Schroedl: Finding the right set of big data expertise and implementing best practices for this continuously evolving and expanding ecosystem of big data applications and tools is both difficult and time consuming.
It’s even more difficult due to the rapid pace of big data innovation, as new versions and new tools are constantly being released (and of course, data science teams want to use the latest and greatest). This continues to be one of the biggest challenges for many enterprise organizations: the complexity and learning curve for big data deployments is daunting, and it’s not getting any easier.
IM: What are the most surprising things that you heard from attendees?
Schroedl: One thing that is somewhat surprising is how quickly the public cloud has moved to the forefront in discussions with attendees about their big data initiatives. Here at BlueData, we've seen this coming for a while now -- but public cloud adoption for big data workloads is happening even faster than many industry observers expected. This was evident in many of our conversations with attendees at the event this year.
As we announced this past June, BlueData is extending our support for AWS and other public cloud environments. The fact that we built our software platform on Docker containers provides inherent flexibility and portability across on-premises and public cloud environments.
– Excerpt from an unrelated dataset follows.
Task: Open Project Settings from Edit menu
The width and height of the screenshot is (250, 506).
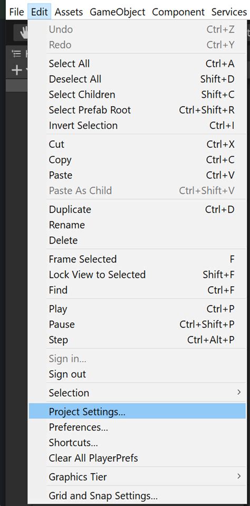Action: (x=137, y=411)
Our ability to support both on-prem and public cloud deployments has been very well received by our customers, and we will continue to accelerate our investment in this area throughout 2016 and into next year.
IM: What does your company view as the top data issues or challenges in 2016?
Schroedl: The inherent complexity of big data deployments remains a top challenge in 2016 -- as mentioned earlier. Ultimately, this is a major barrier to moving these projects from pilot to production and (as cited in a recent Gartner survey) it's holding back the ROI for many big data initiatives in the enterprise.
Our mission here at BlueData is to help simplify and accelerate big data implementations, from initial prototyping to enterprise-wide production deployments. Leveraging Docker containers and our own software innovations, BlueData has introduced a fundamentally new deployment model that can help to deliver faster time-to-value, lower TCO, and increased ROI for Big Data initiatives.
IM: How do these themes and challenges relate to our company’s market strategy this year?
Schroedl: Here at BlueData, we’re committed to helping our customers keep up with the rapid pace of big data innovations – enabling unparalleled application flexibility and choice to meet their organization’s unique data science use cases. Our Big-Data-as-a-Service software platform enables data scientists and analysts to spin up self-service clusters, within minutes (whether for Hadoop, Spark, Kafka, Cassandra, or other Big Data frameworks and applications).
Ultimately, we aim to provide this capability whether they deploy their Big Data environments on-premises and/or in the public cloud.